B₀ — el valor medio del OD de las 0 soluciones estándar de ng/mL
Dibuje la curva estándar con los porcentajes de la absorción de las soluciones estándar y los valores del semilogarithm de las soluciones estándar de la amoxicilina (ng/mL) como la y y X-AXIS, respectivamente. Lea la concentración correspondiente de la muestra de la curva estándar incorporando su porcentaje de la absorción en la curva estándar. El valor resultante es multiplicado posteriormente por el doblez correspondiente del dilución, así finalmente obteniendo la concentración de la amoxicilina en la muestra.
 
8. Precauciones

• La temperatura ambiente debajo del ℃ 25 o la temperatura de los reactivo y de las muestras que no son vueltos a la temperatura ambiente (℃ 20-25) llevará a un valor estándar más bajo del OD.
• La sequedad del microplate en el proceso que se lava será acompañada por las situaciones incluyendo las curvas estándar no lineales y la reproductibilidad indeseable.
• Mezcle cada reactivo y mezcla de reacción uniformemente y lave el microplate a fondo, si no habrá la reproductibilidad indeseable.
• La solución de la parada es la solución ácida sulfúrica de 2 M, evita entrar en contacto con con la piel.
• Ponga el microplate inusitado en un bolso del auto-lacre para resellarlo.

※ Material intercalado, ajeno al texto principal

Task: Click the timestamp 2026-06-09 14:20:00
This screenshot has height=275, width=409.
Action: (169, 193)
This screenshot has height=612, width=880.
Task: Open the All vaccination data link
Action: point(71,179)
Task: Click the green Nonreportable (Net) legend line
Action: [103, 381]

La sustancia estándar y el color descolorido anteriores es sensibles a la luz, y no pueden ser expuestos así directamente a la luz.

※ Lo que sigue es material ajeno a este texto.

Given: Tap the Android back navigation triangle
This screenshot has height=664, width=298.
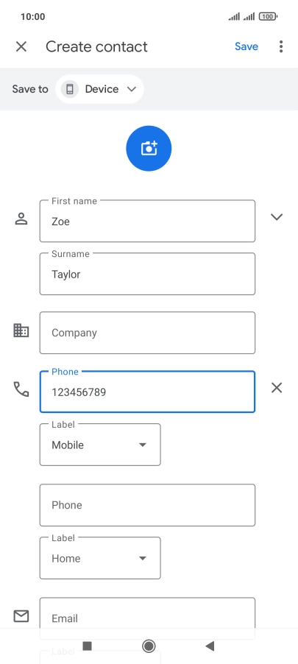Looking at the screenshot, I should (210, 646).

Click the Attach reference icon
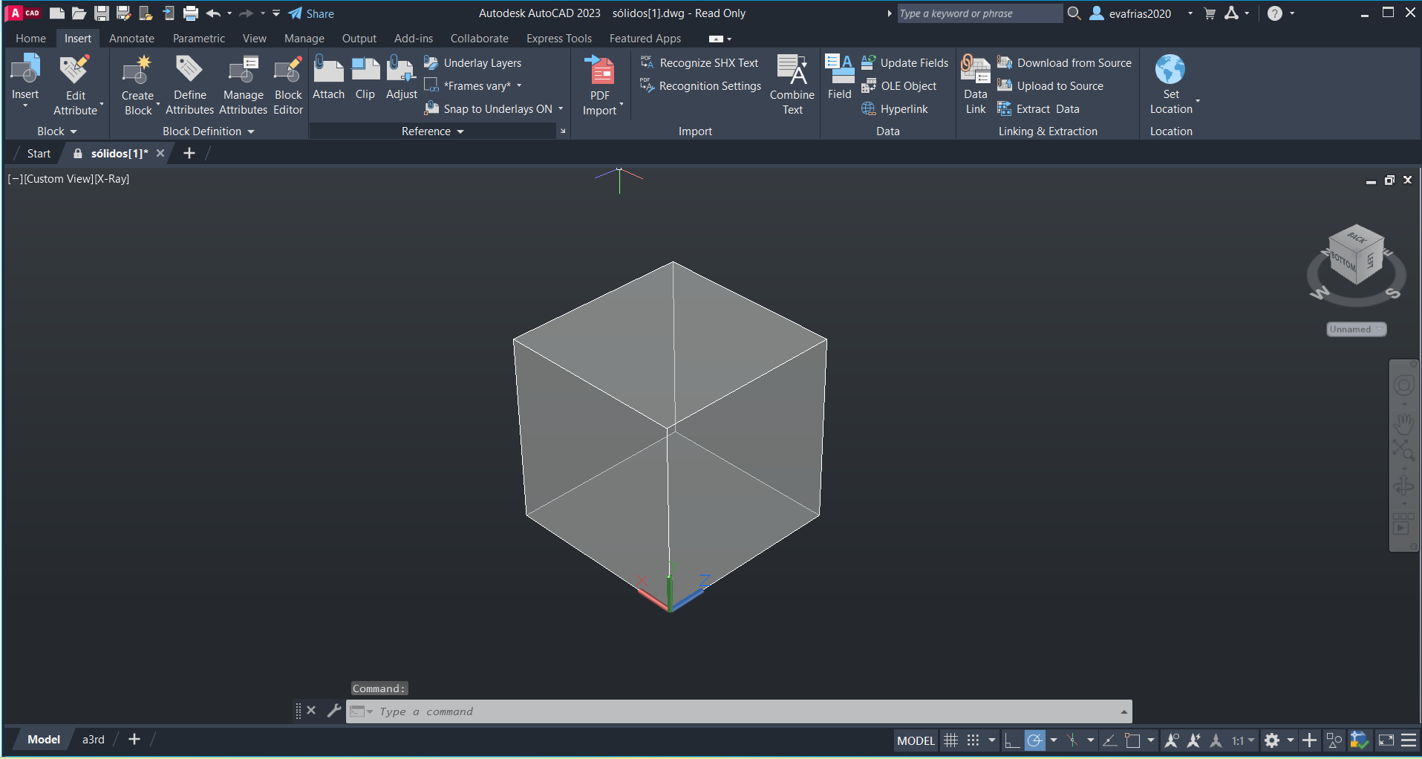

• No utilice el equipo que excede su fecha de vencimiento. El uso de reactivo diluidos o adulterados de los equipos llevará a los cambios en la sensibilidad y los valores de detección del OD. No intercambie los reactivo de los equipos de diversos números de lote para utilizar.
• Deseche la solución de la coloración con cualquier color que indique la degeneración de esta solución. El valor de detección de las 0 soluciones estándar de menos de 0,5 indica su degeneración.
• La temperatura óptima de la reacción es el ℃ 25, y las temperaturas demasiado altas o demasiado bajas darán lugar a los cambios en la sensibilidad de detección y valores del OD.

9. Fecha del almacenamiento y de vencimiento
Almacenamiento: tienda en el ℃ 2-8, no congelado.
Fecha de vencimiento: 12 meses; la fecha de la producción está en la caja.